>>>

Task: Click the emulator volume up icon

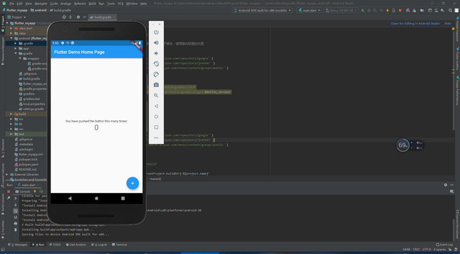Action: [x=156, y=43]
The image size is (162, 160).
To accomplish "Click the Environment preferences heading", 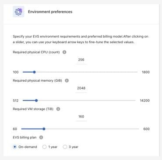I will (x=50, y=12).
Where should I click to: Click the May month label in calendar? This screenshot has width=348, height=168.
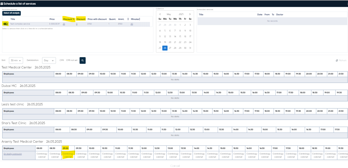coord(169,14)
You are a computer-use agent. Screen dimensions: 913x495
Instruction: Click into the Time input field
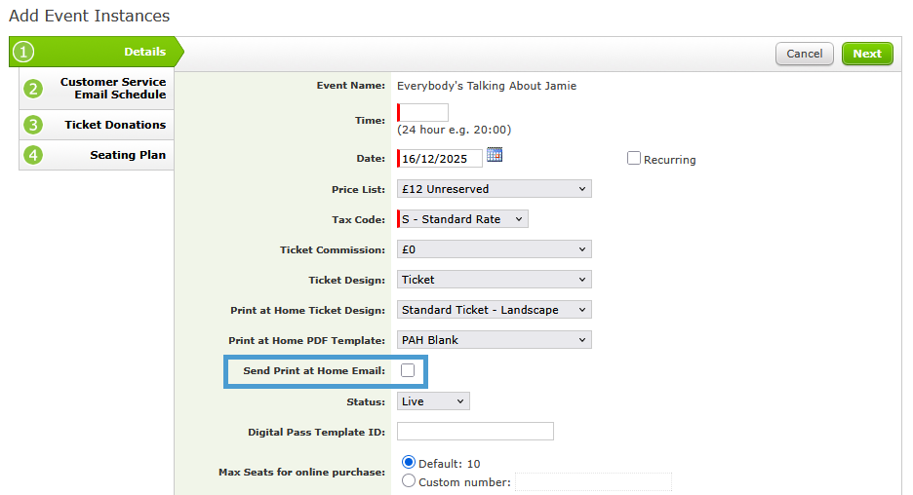(x=423, y=113)
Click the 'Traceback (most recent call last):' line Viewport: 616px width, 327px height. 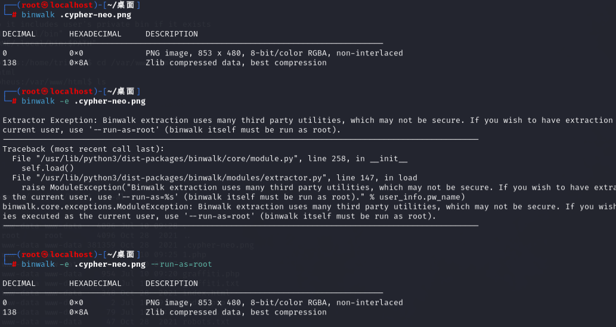pos(83,149)
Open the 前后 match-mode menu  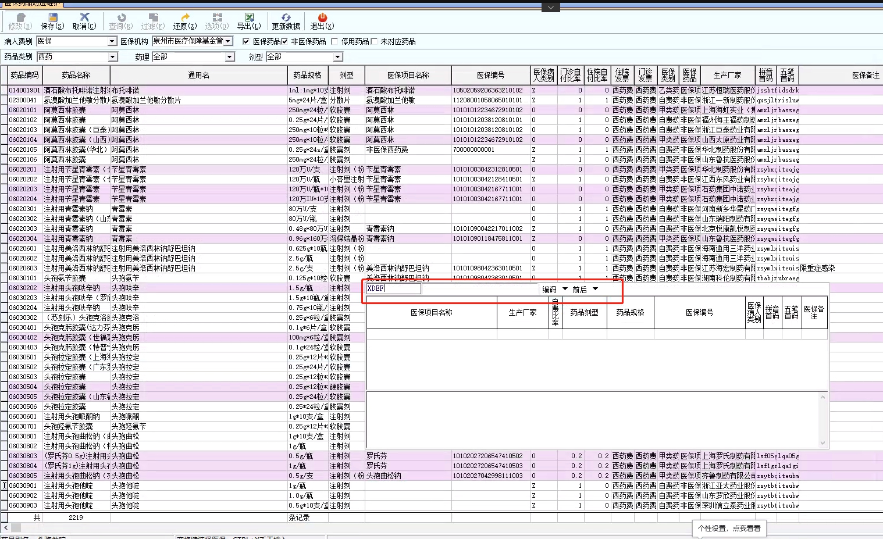tap(595, 289)
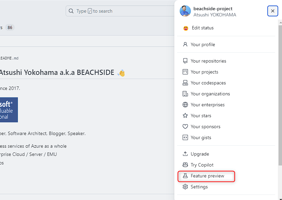Open the README.md file link
The image size is (282, 200).
click(x=10, y=58)
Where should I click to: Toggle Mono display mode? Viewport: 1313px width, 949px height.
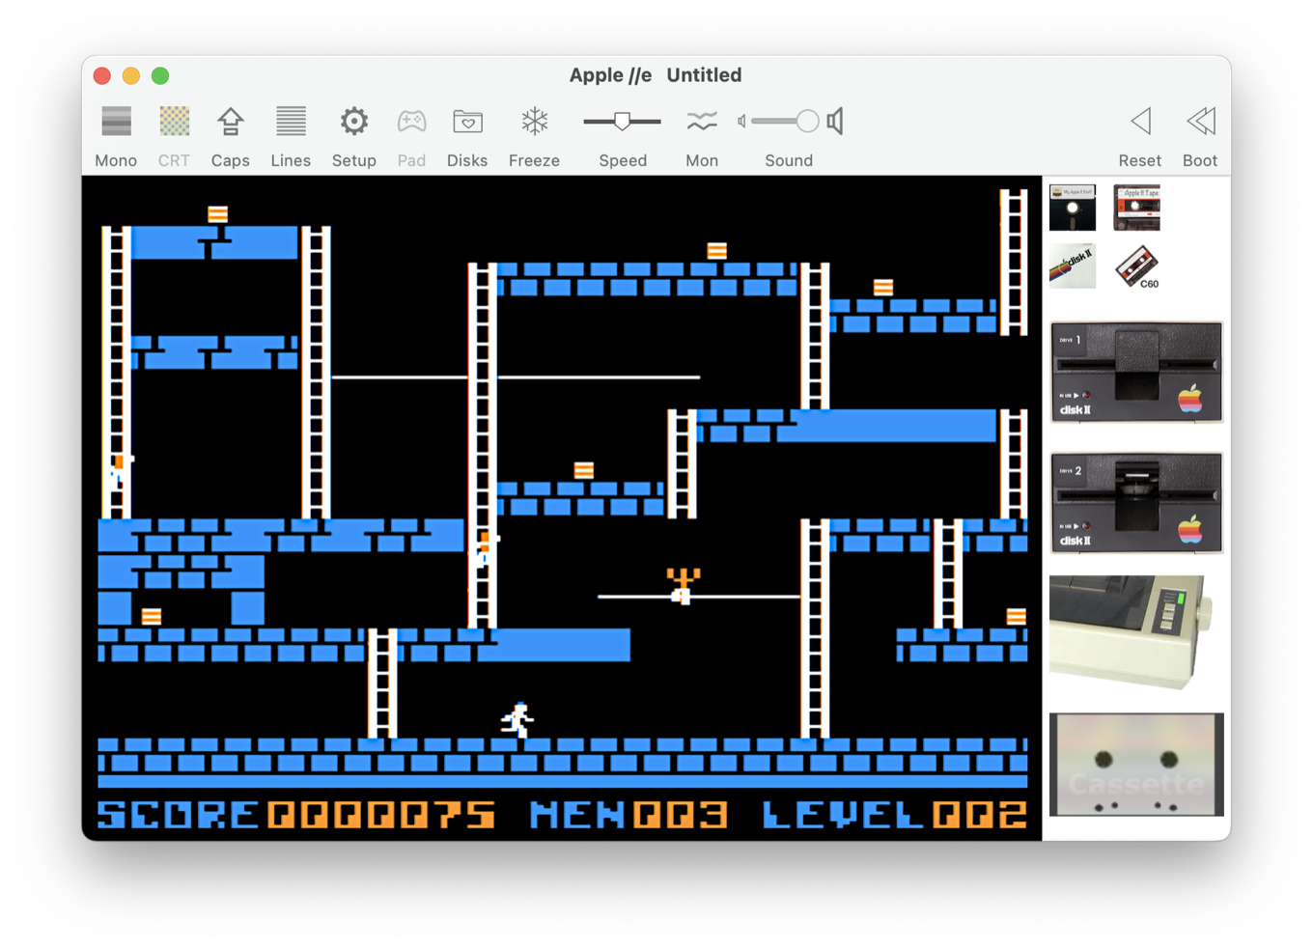(116, 123)
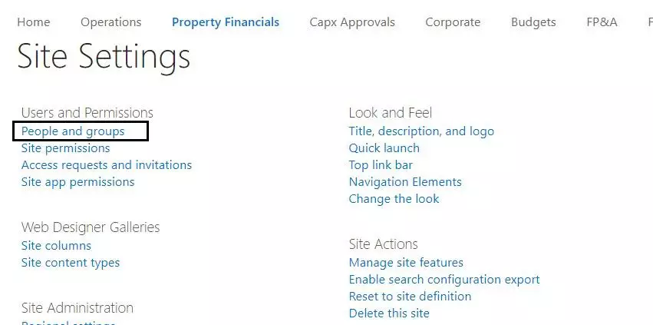Image resolution: width=653 pixels, height=325 pixels.
Task: Go to Site app permissions
Action: coord(78,182)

<<<

**What to work on:** Beginning with the line that contains "Where should I click to: Toggle" and ending with the final line of the entries, every line must be copied exactly; the pictures must not.

**Response to this task:**
Where should I click to: Toggle Mono display mode? Viewport: 1313px width, 949px height.
(116, 123)
Image resolution: width=653 pixels, height=325 pixels.
Task: Go to Site app permissions
Action: coord(78,182)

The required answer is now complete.